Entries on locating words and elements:
=====

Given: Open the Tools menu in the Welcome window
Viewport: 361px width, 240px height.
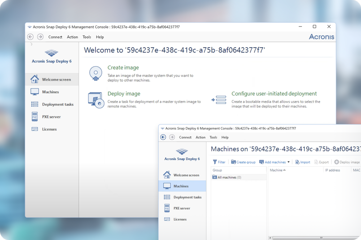Looking at the screenshot, I should [x=87, y=37].
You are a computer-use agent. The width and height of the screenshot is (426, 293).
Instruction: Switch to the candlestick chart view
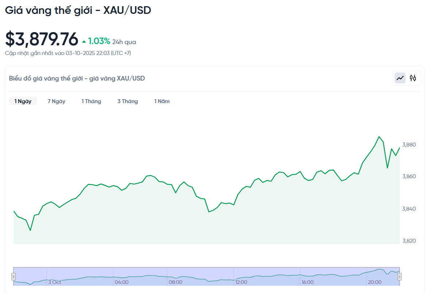click(x=413, y=78)

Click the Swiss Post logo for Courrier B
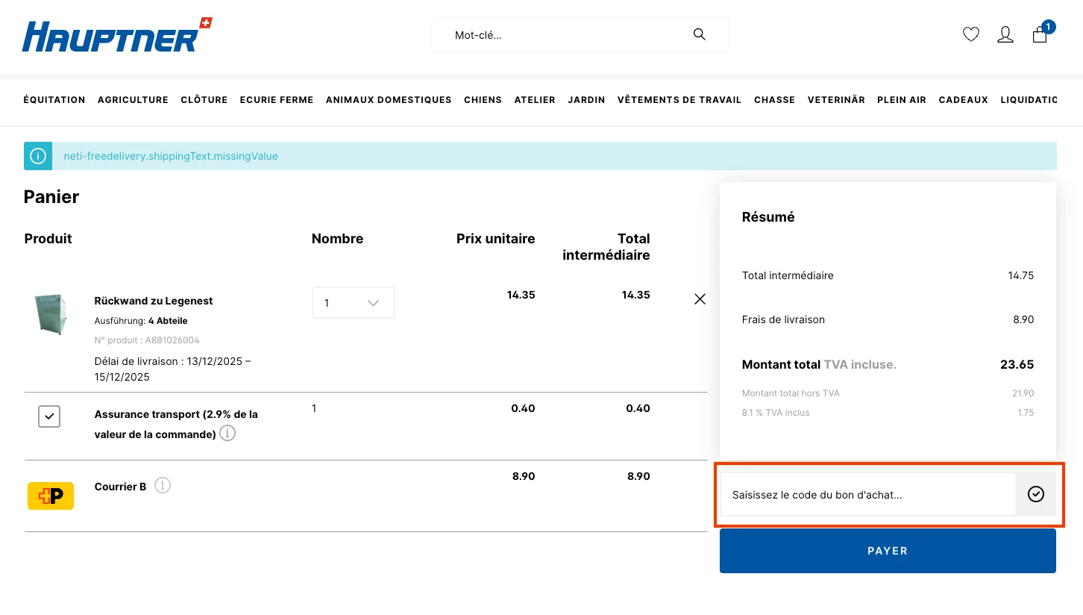(50, 495)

=====

▶ _Goal_
Copy every line of the listing above word for word, leaving out the pictures.

▶ _Full response_
Given: Open the Tools menu in the Welcome window
Viewport: 361px width, 240px height.
Looking at the screenshot, I should [x=87, y=37].
You are a computer-use agent. The width and height of the screenshot is (426, 293).
Instruction: Switch to the candlestick chart view
click(x=413, y=78)

Click the Swiss Post logo for Courrier B
(50, 495)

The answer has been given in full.